The first round of games saw some surprises, with 2010 AFCON hosts Angola, Algeria, Mali, Morocco, Egypt and Togo hitting bumps on the very long road to Gabon/Equatorial Guinea. We had injuries galore, politics, new appointments and the potpourri that makes African football so colourful.

In a guest piece for The Equaliser, Gary Al-Smith runs the rule over the upcoming fixtures and assesses the prospects of Africa’s qualification hopefuls.

Group A

Mali v Liberia, Zimbabwe v Cape Verde

Cape Verde shook the bookmakers with a win over Mali on Matchday One and leads the pack. Zimbabwe are next for the island nation as they try to secure a place at the Cup of Nations for the first time in their history.

After a lot of wrangling within the Zimbabwean FA and sporting ministries, the Warriors chose Tom Saintfiet as coach – while he had not finished his job with Namibia. The Warriors drew their first game with a caretaker manager and the Belgian was set to have his first game in charge this weekend.
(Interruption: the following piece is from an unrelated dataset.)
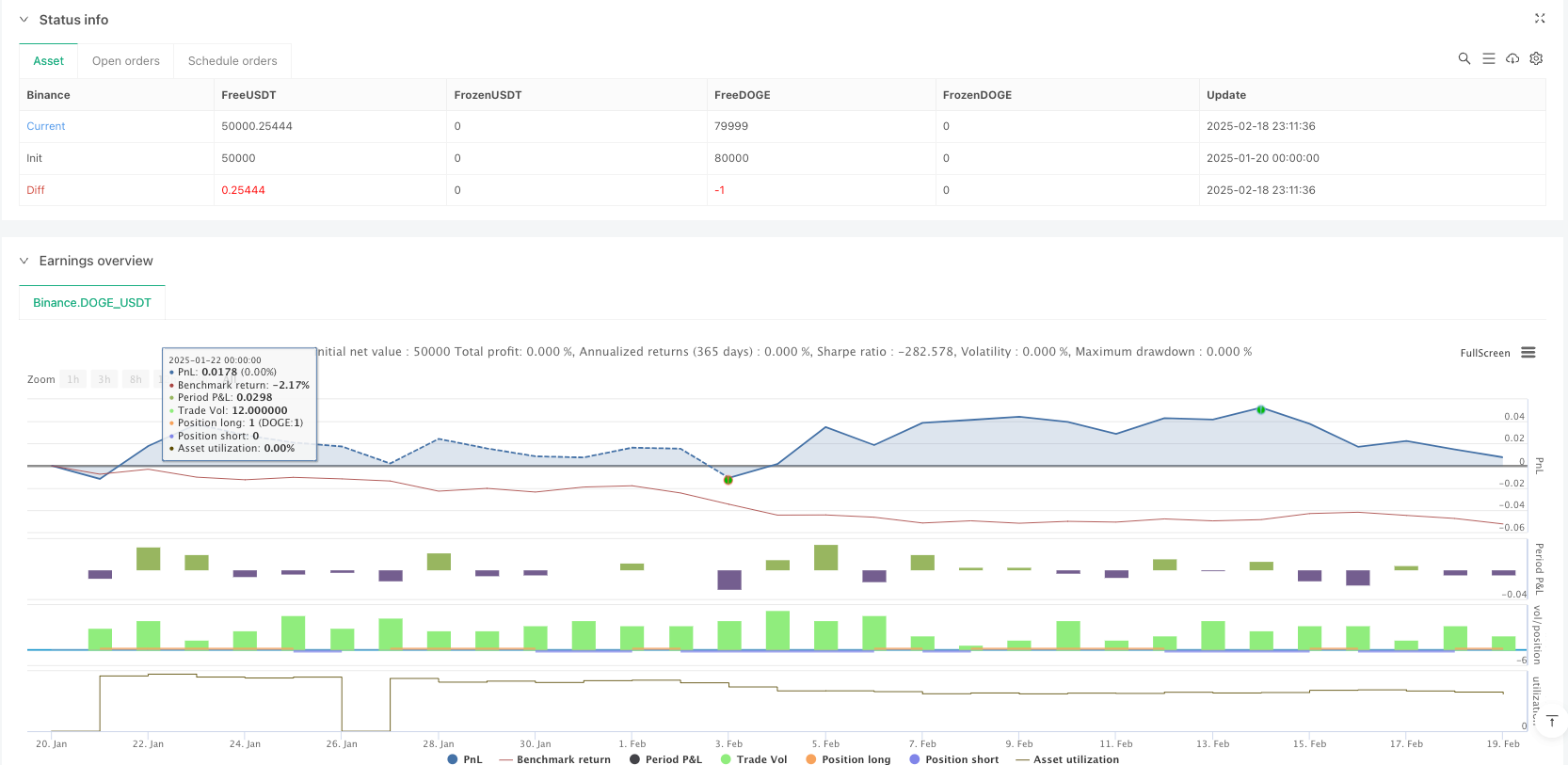
Task: Toggle Asset utilization legend entry
Action: click(x=1067, y=759)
However, the Zimbabwean camp was today thrown into disarray with the news that Saintfiet had been deported following complications in the process of getting him a work permit. Immigration officials spoke to the press last night and said of the matter “We have ordered him to leave the country while his application for a work permit is being processed.”

In the other game, Mali’s Eagles, now bottom of the group, host Liberia at the Stade 26 mars in Bamako. Yet everyone is puzzled about Alain Giresse’s decision to leave out his stars: Seydou Keita, Mohammed Sissoko and goalkeeper Mahamadou Sidibe. Even more confusing was that he proffered no explanations.
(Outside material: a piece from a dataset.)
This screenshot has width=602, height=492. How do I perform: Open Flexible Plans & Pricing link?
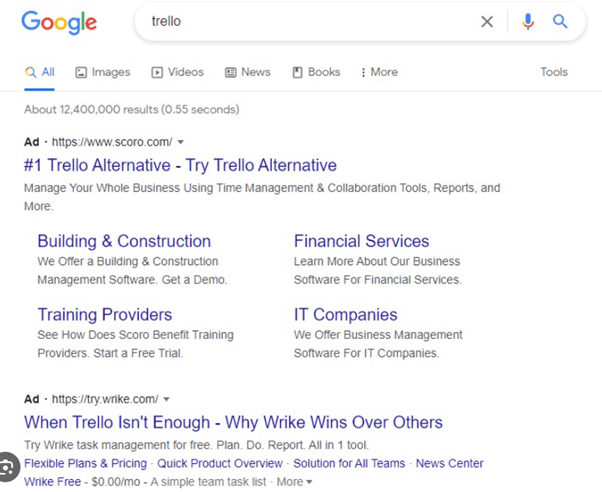[85, 463]
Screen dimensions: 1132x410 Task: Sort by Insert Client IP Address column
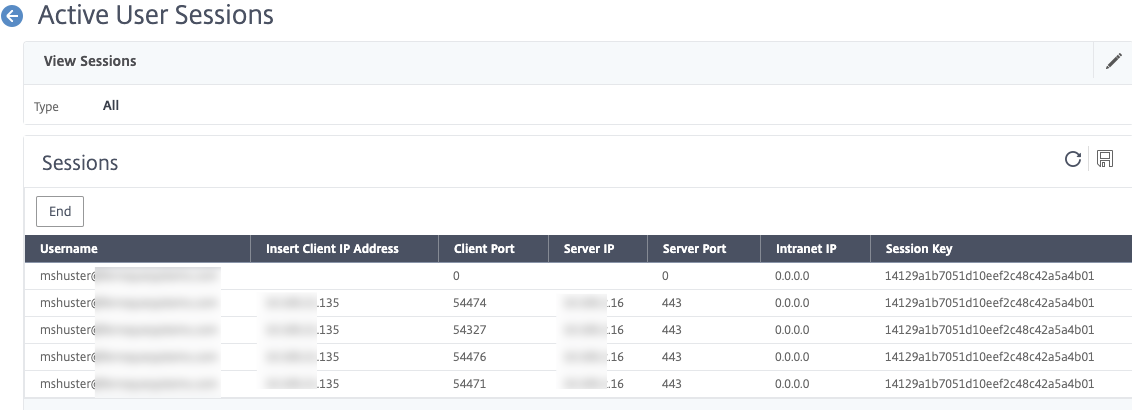332,249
The team is receiving no bonuses after the defeat, with the accompanying damning verdict of the Malian sports ministry that they were “purely disappointed with the awful performance of the national side so far in the ongoing 2012 Nations Cup qualifiers.”

Sigamary Diarra, the French-born FC Lorient midfielder has been recalled, while striker Dramane Traore of Lokomotiv Moscow and Real Madrid star Mahamadou Diarra should get starts in this game.

Liberia also have their peculiar stories, with coach Bertalan Bicskei making a u-turn on Francis Doe. The former DC United player was said to have been at odds with certain decisions taken by the coach and had fallen out for ‘disciplinary indiscretions’.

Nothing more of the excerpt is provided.